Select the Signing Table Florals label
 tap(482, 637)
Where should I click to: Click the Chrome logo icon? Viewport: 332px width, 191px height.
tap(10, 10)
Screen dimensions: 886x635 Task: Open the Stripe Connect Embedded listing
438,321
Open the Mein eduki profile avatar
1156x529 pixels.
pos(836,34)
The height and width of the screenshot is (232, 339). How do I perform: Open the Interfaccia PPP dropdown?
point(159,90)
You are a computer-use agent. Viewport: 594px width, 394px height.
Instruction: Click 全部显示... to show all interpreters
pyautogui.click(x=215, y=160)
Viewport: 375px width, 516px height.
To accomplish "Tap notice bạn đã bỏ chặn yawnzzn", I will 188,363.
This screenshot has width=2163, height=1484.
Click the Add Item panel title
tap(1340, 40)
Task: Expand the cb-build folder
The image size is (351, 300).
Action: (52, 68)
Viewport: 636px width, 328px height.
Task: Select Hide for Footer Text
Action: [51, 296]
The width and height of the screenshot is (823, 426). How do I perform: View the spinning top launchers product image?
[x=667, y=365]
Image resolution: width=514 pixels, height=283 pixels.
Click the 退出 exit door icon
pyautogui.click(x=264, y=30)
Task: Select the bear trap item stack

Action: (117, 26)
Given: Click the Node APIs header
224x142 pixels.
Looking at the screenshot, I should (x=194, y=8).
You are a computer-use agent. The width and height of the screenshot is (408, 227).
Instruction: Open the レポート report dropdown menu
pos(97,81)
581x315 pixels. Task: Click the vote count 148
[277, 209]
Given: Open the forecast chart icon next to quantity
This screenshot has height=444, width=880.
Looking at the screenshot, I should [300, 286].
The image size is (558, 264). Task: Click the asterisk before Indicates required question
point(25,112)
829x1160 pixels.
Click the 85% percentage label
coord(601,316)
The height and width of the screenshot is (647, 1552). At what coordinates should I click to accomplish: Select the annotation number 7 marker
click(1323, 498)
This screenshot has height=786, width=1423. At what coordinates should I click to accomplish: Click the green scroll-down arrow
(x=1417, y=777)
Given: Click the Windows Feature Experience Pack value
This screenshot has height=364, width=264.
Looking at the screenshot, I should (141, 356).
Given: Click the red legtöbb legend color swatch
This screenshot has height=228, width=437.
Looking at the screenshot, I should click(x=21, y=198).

####################

Render every line of the entries above as a Markdown table with the columns "Row" and "Line", numbering the rows in order and omitting blank lines.

• Exercise result:
| Row | Line |
|---|---|
| 1 | Select the Signing Table Florals label |
| 2 |  tap(482, 637) |
| 3 | Where should I click to: Click the Chrome logo icon? Viewport: 332px width, 191px height. |
| 4 | tap(10, 10) |
| 5 | Screen dimensions: 886x635 Task: Open the Stripe Connect Embedded listing |
| 6 | 438,321 |
| 7 | Open the Mein eduki profile avatar |
| 8 | 1156x529 pixels. |
| 9 | pos(836,34) |
| 10 | The height and width of the screenshot is (232, 339). How do I perform: Open the Interfaccia PPP dropdown? |
| 11 | point(159,90) |
| 12 | You are a computer-use agent. Viewport: 594px width, 394px height. |
| 13 | Instruction: Click 全部显示... to show all interpreters |
| 14 | pyautogui.click(x=215, y=160) |
| 15 | Viewport: 375px width, 516px height. |
| 16 | To accomplish "Tap notice bạn đã bỏ chặn yawnzzn", I will 188,363. |
| 17 | This screenshot has width=2163, height=1484. |
| 18 | Click the Add Item panel title |
| 19 | tap(1340, 40) |
| 20 | Task: Expand the cb-build folder |
| 21 | The image size is (351, 300). |
| 22 | Action: (52, 68) |
| 23 | Viewport: 636px width, 328px height. |
| 24 | Task: Select Hide for Footer Text |
| 25 | Action: [51, 296] |
| 26 | The width and height of the screenshot is (823, 426). How do I perform: View the spinning top launchers product image? |
| 27 | [x=667, y=365] |
| 28 | Image resolution: width=514 pixels, height=283 pixels. |
| 29 | Click the 退出 exit door icon |
| 30 | pyautogui.click(x=264, y=30) |
| 31 | Task: Select the bear trap item stack |
| 32 | Action: (117, 26) |
| 33 | Given: Click the Node APIs header |
| 34 | 224x142 pixels. |
| 35 | Looking at the screenshot, I should (x=194, y=8). |
| 36 | You are a computer-use agent. The width and height of the screenshot is (408, 227). |
| 37 | Instruction: Open the レポート report dropdown menu |
| 38 | pos(97,81) |
| 39 | 581x315 pixels. Task: Click the vote count 148 |
| 40 | [277, 209] |
| 41 | Given: Open the forecast chart icon next to quantity |
| 42 | This screenshot has height=444, width=880. |
| 43 | Looking at the screenshot, I should [300, 286]. |
| 44 | The image size is (558, 264). Task: Click the asterisk before Indicates required question |
| 45 | point(25,112) |
| 46 | 829x1160 pixels. |
| 47 | Click the 85% percentage label |
| 48 | coord(601,316) |
| 49 | The height and width of the screenshot is (647, 1552). At what coordinates should I click to accomplish: Select the annotation number 7 marker |
| 50 | click(1323, 498) |
| 51 | This screenshot has height=786, width=1423. At what coordinates should I click to accomplish: Click the green scroll-down arrow |
| 52 | (x=1417, y=777) |
| 53 | Given: Click the Windows Feature Experience Pack value |
| 54 | This screenshot has height=364, width=264. |
| 55 | Looking at the screenshot, I should (141, 356). |
| 56 | Given: Click the red legtöbb legend color swatch |
| 57 | This screenshot has height=228, width=437. |
| 58 | Looking at the screenshot, I should click(x=21, y=198). |